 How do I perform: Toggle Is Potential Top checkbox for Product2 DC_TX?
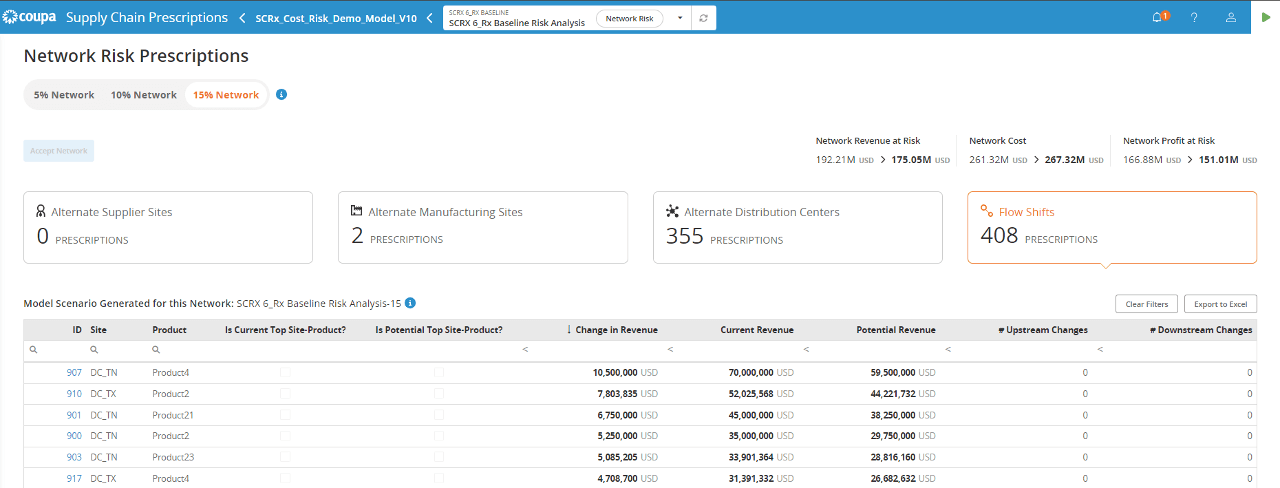click(438, 393)
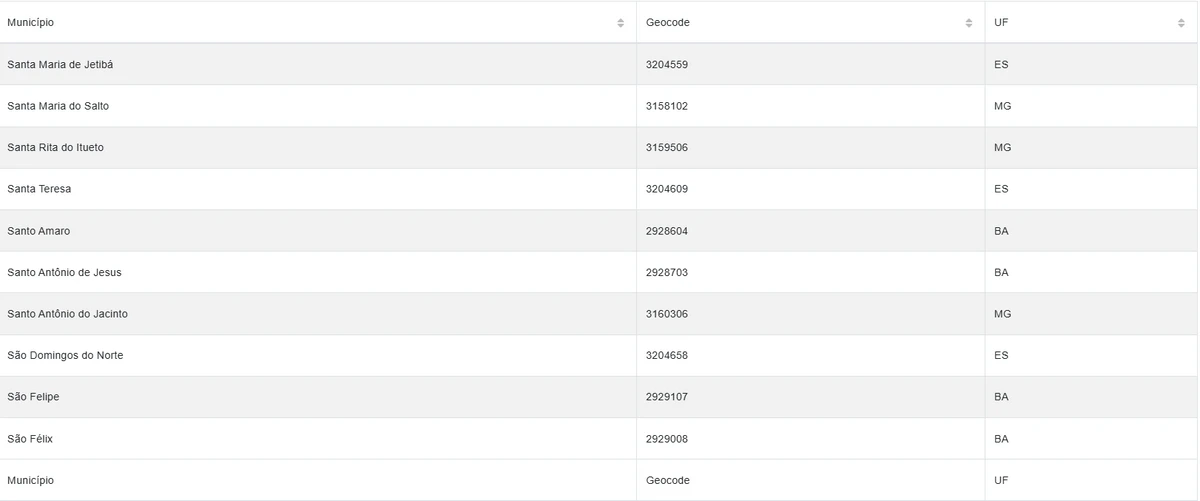Sort table by Geocode column icon
This screenshot has height=501, width=1200.
[x=969, y=23]
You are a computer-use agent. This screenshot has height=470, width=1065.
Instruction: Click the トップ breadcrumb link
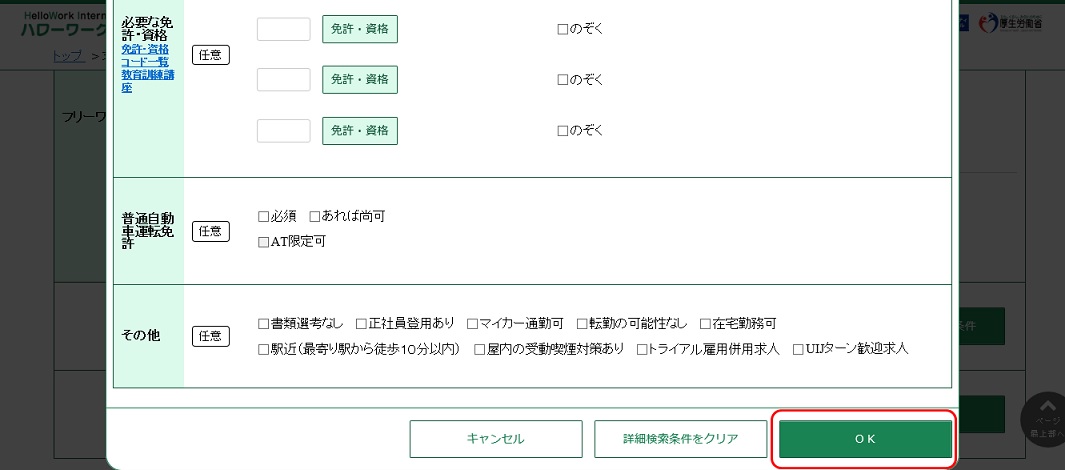click(69, 56)
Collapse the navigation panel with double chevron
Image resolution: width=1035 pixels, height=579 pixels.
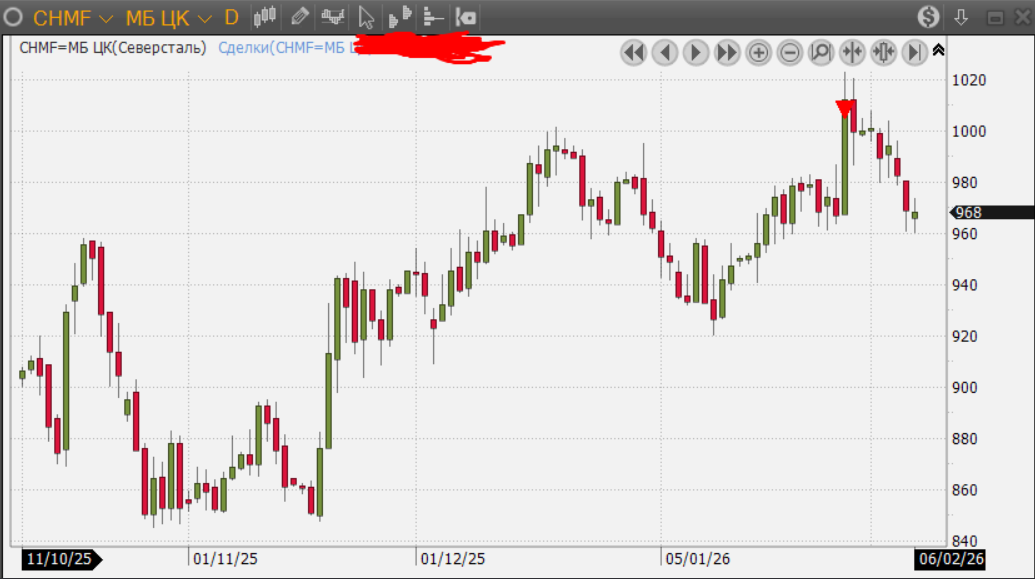938,49
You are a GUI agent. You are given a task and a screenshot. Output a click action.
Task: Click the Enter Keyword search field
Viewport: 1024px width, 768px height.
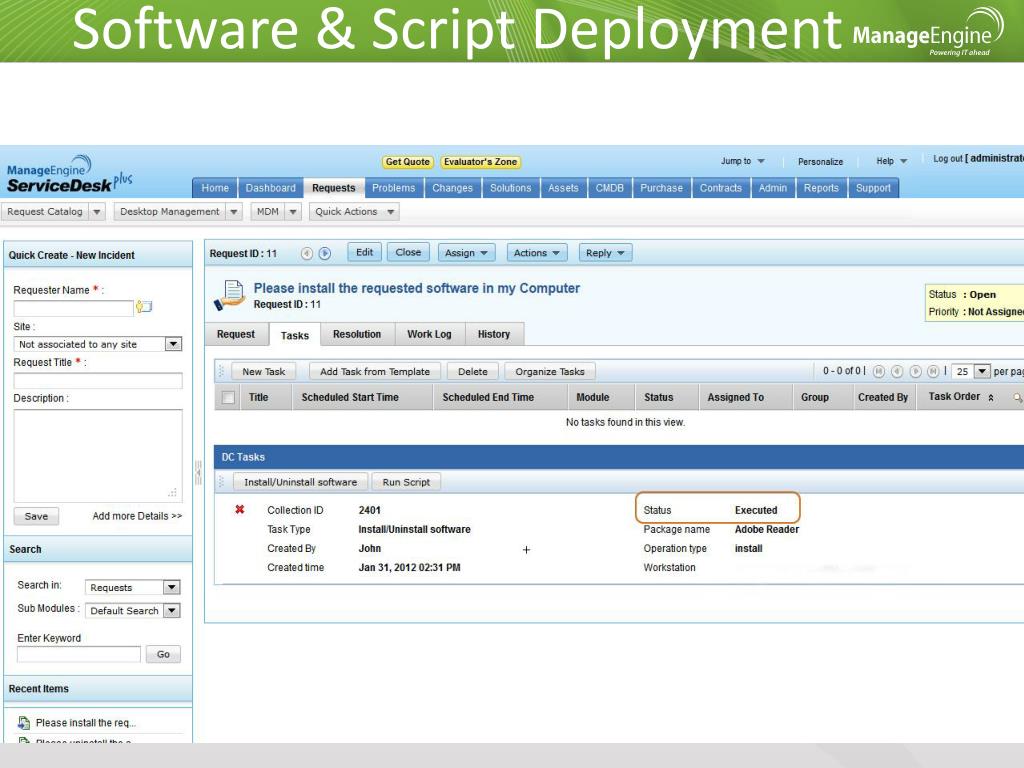79,654
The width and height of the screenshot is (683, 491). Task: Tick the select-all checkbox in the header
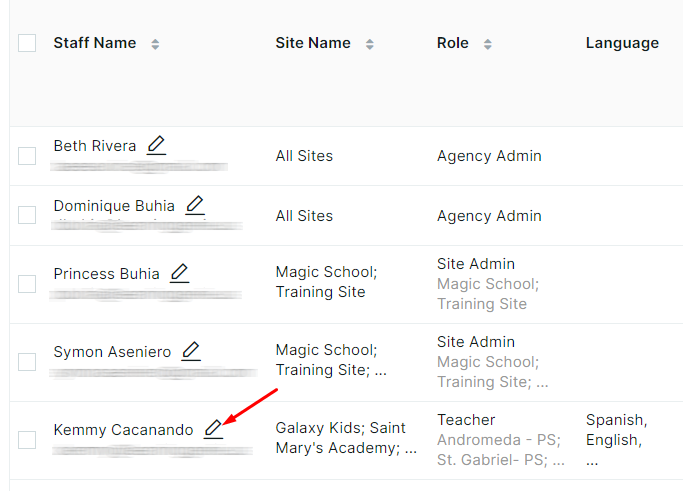pyautogui.click(x=27, y=43)
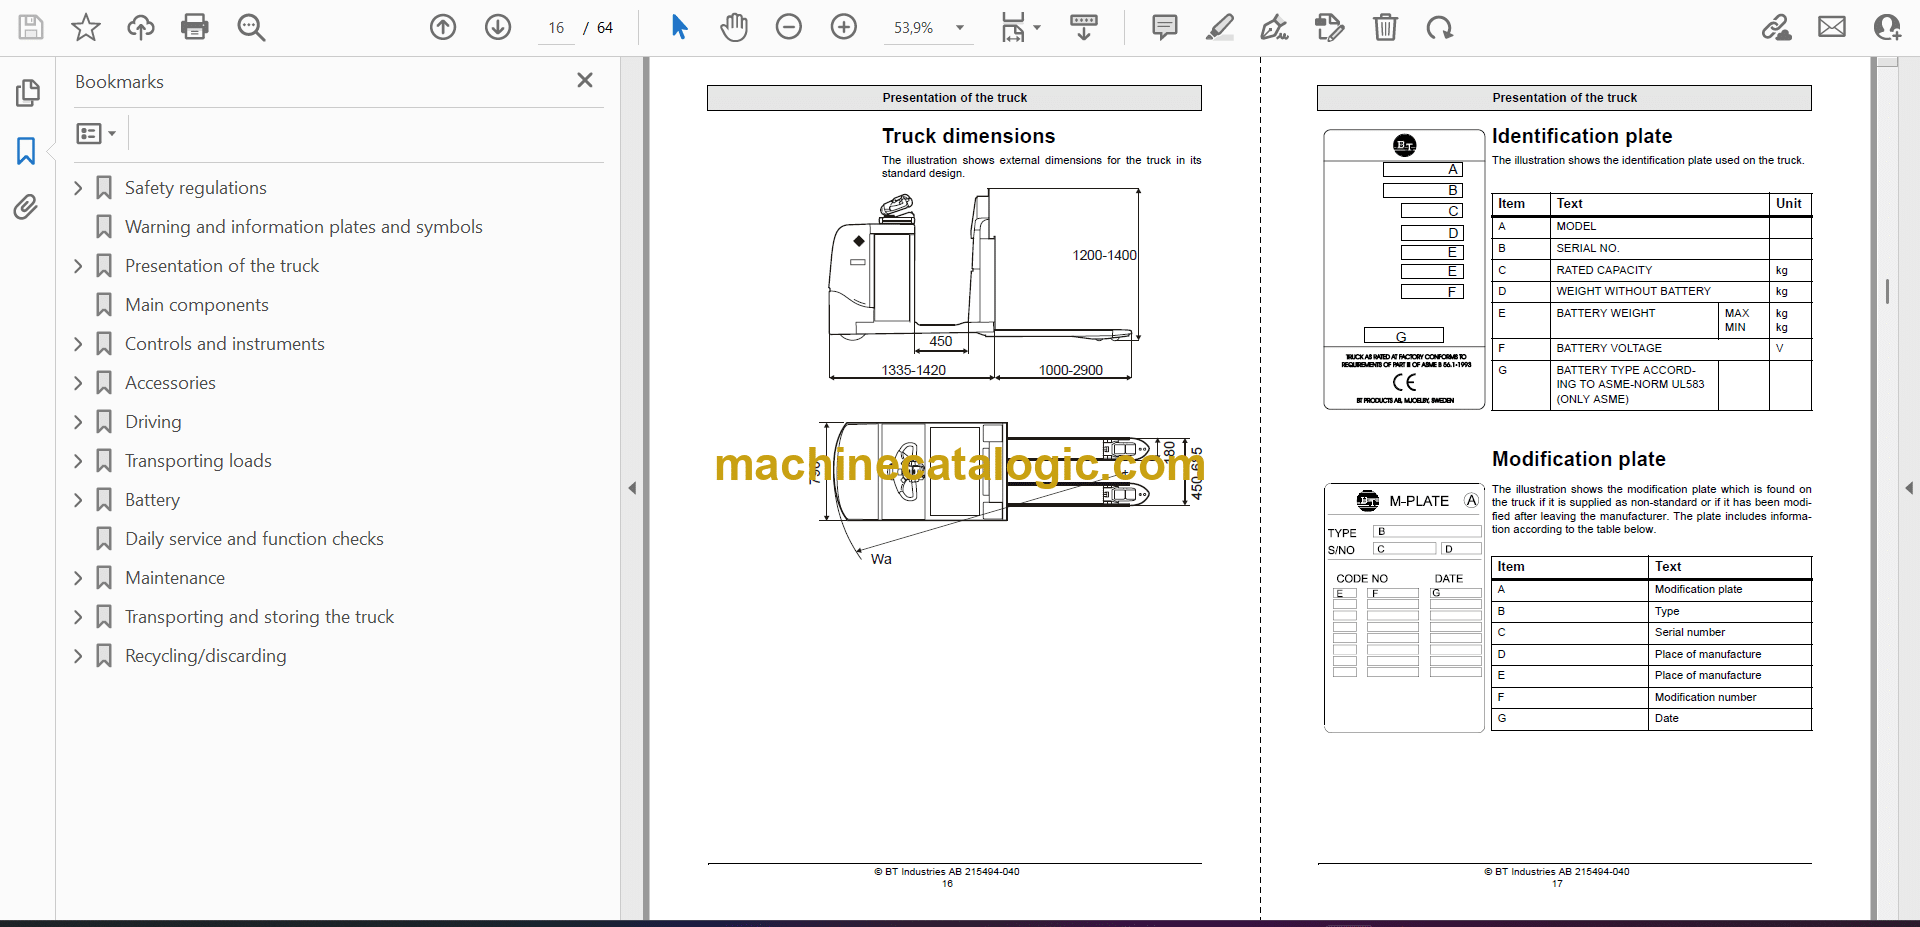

————

[What you have to do]
Write out an exact reproduction of the lines from the line that holds "You are a computer-use" to the bottom of the listing above, both ends included. Exclude pictures.

[Solution to the exercise]
You are a computer-use agent. This screenshot has height=470, width=1065.
Instruction: Click the トップ breadcrumb link
click(69, 56)
Collapse the navigation panel with double chevron
Image resolution: width=1035 pixels, height=579 pixels.
938,49
You are a GUI agent. You are given a task and a screenshot. Output a click action.
Task: Click the Enter Keyword search field
Viewport: 1024px width, 768px height.
79,654
The width and height of the screenshot is (683, 491). Task: Tick the select-all checkbox in the header
pyautogui.click(x=27, y=43)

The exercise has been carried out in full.